## WORK TO BE COMPLETED:
Report each line of the entries that includes "date" by copying it.

## MATERIAL FOR THIS TASK:
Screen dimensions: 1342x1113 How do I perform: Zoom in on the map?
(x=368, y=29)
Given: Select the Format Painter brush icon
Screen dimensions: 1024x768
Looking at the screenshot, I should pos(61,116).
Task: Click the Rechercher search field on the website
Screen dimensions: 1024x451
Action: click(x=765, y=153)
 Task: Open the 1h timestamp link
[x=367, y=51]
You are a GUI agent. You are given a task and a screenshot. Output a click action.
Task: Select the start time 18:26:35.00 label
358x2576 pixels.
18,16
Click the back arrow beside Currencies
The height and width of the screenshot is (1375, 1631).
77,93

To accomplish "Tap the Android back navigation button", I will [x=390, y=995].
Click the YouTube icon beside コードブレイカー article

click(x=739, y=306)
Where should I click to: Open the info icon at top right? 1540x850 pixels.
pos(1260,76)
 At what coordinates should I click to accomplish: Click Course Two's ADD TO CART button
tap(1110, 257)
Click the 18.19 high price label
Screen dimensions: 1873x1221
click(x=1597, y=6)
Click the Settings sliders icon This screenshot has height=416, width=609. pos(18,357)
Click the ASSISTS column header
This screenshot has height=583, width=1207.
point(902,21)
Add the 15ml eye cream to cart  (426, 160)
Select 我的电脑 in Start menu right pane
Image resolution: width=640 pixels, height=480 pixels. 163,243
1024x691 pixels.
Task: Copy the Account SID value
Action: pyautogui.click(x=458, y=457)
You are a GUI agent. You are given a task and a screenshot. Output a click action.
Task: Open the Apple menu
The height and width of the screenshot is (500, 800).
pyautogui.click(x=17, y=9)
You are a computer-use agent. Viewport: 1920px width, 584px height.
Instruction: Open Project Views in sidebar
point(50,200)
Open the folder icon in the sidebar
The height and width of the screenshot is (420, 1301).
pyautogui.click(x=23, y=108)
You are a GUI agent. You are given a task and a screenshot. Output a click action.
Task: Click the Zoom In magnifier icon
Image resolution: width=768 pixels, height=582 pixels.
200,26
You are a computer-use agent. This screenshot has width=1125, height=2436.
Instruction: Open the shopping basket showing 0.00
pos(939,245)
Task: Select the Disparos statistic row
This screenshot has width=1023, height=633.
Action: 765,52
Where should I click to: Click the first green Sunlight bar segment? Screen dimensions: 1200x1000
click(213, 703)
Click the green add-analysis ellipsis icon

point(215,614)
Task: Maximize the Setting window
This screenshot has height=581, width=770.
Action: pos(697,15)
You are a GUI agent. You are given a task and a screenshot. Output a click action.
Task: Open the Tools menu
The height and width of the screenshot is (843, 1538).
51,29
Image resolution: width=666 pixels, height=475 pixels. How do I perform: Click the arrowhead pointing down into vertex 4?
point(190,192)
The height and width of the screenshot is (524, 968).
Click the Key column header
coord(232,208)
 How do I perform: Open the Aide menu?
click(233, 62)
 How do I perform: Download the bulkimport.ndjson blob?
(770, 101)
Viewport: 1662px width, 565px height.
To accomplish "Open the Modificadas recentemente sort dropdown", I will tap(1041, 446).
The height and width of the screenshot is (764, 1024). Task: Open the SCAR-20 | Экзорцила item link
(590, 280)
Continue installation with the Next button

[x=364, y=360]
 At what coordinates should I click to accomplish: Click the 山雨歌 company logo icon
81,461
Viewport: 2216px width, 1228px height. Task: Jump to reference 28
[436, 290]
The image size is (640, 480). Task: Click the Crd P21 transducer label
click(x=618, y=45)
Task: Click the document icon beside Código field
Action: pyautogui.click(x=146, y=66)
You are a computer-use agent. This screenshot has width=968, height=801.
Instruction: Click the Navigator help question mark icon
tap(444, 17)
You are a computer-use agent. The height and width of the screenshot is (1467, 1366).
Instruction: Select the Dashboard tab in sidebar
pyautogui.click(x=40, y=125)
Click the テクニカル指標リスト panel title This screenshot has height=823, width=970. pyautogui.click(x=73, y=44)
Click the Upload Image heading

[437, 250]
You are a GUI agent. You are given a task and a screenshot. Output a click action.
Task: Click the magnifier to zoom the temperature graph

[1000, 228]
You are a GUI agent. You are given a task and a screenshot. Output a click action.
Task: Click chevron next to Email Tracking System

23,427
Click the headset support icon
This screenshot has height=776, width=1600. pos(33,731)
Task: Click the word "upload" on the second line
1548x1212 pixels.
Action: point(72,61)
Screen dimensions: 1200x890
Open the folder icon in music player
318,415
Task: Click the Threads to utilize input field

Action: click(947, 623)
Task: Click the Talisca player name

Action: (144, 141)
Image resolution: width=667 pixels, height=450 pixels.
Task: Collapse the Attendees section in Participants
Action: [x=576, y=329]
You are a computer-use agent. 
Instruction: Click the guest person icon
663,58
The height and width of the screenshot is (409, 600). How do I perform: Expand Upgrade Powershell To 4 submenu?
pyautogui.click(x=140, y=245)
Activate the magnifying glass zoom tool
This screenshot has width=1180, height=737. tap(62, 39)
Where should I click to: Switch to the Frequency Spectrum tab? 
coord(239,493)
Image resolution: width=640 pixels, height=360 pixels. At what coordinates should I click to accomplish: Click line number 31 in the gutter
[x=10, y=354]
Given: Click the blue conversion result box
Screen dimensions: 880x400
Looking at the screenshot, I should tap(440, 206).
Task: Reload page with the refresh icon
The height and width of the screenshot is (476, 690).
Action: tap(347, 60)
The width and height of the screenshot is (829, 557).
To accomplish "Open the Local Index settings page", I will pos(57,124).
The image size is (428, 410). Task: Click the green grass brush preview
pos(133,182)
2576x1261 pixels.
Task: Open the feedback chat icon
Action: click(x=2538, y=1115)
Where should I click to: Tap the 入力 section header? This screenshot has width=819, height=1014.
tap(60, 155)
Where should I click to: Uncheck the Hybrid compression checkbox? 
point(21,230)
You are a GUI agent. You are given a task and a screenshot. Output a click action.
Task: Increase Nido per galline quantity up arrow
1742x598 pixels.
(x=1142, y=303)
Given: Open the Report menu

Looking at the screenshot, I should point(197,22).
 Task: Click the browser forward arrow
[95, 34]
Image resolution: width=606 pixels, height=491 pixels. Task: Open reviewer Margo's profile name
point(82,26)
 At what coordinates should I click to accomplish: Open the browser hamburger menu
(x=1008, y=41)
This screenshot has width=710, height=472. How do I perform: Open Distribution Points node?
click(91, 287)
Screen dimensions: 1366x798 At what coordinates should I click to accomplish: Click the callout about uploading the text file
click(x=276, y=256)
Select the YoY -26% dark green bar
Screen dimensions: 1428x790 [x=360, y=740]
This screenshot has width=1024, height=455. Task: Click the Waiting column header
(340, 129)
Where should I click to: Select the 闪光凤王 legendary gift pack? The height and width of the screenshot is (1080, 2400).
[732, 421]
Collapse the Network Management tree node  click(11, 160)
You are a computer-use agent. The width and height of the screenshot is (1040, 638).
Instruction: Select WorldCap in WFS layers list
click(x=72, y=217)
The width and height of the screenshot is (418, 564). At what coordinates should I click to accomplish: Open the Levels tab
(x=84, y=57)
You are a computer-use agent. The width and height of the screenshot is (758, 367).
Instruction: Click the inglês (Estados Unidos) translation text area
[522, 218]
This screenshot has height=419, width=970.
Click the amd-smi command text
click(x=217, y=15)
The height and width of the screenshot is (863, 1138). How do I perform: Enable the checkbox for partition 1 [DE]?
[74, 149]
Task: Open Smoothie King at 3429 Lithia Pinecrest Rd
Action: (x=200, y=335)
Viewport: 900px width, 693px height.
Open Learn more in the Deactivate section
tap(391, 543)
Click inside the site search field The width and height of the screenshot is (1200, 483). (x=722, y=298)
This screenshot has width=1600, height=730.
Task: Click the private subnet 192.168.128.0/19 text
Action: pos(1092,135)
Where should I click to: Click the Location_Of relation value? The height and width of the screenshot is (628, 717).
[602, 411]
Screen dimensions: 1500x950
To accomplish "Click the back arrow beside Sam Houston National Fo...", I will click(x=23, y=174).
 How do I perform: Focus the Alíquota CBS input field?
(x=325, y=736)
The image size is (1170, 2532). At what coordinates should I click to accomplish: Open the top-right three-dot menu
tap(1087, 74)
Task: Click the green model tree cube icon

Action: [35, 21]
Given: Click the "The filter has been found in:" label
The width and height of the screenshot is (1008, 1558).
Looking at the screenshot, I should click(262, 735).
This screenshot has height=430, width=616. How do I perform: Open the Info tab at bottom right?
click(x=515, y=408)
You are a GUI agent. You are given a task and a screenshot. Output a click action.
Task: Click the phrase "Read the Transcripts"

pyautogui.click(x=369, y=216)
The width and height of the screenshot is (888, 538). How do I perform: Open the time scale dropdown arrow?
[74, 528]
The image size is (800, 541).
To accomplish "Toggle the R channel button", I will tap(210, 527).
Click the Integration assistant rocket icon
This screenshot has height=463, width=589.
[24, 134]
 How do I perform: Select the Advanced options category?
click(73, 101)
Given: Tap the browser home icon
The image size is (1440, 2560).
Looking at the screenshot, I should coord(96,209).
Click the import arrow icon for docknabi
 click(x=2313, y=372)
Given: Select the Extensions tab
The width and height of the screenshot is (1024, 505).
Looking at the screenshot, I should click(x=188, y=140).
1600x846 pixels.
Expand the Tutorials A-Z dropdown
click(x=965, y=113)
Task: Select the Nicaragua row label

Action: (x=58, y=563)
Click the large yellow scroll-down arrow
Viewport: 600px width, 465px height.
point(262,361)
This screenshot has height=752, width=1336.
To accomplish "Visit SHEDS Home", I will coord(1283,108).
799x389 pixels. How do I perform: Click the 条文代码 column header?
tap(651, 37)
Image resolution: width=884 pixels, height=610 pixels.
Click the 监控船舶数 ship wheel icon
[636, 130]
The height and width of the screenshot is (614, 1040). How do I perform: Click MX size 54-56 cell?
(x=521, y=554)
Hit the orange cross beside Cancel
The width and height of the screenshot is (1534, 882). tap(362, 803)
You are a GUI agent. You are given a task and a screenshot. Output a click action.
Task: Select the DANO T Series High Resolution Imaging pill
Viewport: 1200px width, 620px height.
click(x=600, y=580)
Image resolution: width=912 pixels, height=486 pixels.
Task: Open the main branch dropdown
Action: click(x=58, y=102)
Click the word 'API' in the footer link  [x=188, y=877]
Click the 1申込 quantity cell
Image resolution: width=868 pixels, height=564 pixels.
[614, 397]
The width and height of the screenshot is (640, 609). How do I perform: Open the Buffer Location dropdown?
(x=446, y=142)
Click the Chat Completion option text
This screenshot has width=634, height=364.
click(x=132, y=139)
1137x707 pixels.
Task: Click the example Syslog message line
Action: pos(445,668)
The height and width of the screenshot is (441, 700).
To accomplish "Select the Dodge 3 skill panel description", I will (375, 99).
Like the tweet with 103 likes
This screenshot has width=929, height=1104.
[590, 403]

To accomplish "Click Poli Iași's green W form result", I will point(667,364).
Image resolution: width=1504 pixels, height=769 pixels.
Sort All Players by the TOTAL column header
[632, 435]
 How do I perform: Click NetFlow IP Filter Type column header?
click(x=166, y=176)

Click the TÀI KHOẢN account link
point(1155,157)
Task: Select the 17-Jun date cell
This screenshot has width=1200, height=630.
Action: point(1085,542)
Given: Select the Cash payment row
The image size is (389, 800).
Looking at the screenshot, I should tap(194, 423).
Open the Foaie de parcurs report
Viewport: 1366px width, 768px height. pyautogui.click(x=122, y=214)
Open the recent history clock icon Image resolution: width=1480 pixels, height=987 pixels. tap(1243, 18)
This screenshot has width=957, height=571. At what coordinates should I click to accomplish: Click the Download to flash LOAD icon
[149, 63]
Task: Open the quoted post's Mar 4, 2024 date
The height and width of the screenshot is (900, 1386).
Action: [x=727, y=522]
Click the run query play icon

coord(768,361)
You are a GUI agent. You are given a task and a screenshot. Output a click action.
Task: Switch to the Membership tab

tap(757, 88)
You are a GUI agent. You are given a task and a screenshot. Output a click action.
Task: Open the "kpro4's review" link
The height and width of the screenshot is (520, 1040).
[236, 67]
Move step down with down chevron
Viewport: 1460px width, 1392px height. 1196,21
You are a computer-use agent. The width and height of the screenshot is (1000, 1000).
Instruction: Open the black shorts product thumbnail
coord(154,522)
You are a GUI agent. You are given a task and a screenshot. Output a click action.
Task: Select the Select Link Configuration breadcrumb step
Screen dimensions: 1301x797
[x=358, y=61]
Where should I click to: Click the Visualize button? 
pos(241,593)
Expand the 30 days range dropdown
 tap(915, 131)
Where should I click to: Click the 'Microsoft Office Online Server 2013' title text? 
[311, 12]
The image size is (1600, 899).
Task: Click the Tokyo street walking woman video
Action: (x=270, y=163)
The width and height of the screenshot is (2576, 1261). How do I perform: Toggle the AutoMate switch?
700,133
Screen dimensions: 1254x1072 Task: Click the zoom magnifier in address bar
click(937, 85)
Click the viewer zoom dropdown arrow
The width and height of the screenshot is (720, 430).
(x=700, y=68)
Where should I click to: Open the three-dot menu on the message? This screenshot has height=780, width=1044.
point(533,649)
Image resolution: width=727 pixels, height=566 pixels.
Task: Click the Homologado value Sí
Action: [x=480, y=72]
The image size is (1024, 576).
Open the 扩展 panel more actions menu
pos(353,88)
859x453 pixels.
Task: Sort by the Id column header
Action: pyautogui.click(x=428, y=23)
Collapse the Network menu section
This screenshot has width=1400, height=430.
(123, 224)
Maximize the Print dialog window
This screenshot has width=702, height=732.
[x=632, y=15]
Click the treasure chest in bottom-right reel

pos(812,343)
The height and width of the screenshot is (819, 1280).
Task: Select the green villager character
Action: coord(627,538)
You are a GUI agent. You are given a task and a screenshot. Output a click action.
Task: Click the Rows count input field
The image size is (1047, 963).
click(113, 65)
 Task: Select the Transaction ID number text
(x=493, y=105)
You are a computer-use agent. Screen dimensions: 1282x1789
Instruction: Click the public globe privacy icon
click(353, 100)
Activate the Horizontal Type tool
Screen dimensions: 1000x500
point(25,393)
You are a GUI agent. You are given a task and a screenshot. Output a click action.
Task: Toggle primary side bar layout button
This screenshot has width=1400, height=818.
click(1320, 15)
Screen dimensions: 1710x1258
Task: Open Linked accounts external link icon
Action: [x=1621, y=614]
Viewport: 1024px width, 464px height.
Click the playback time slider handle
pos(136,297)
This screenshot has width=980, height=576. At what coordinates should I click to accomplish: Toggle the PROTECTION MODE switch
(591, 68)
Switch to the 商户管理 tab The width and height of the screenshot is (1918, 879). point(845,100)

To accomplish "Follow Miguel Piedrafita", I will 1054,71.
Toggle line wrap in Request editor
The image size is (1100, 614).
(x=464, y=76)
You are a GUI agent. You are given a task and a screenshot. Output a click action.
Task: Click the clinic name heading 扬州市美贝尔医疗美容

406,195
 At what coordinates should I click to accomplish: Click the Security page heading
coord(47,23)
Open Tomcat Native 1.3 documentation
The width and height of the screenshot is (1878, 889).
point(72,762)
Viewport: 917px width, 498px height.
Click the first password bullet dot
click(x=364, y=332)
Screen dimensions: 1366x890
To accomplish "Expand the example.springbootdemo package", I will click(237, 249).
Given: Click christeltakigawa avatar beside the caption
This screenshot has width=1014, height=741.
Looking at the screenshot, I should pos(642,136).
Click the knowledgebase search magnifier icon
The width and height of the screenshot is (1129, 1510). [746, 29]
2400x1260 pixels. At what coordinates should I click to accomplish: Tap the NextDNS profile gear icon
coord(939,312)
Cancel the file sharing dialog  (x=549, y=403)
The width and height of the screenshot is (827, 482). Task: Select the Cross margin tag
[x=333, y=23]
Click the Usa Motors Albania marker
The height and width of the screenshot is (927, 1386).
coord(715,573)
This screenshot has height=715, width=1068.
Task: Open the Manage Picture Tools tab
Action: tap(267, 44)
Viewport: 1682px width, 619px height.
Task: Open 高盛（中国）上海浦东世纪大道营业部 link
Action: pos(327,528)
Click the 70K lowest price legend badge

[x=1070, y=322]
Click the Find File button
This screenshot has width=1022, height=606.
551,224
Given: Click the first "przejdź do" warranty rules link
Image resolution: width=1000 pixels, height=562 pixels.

## COMPLETED TASK:
Task: Select the 17-Jun date cell
Task: Open the quoted post's Mar 4, 2024 date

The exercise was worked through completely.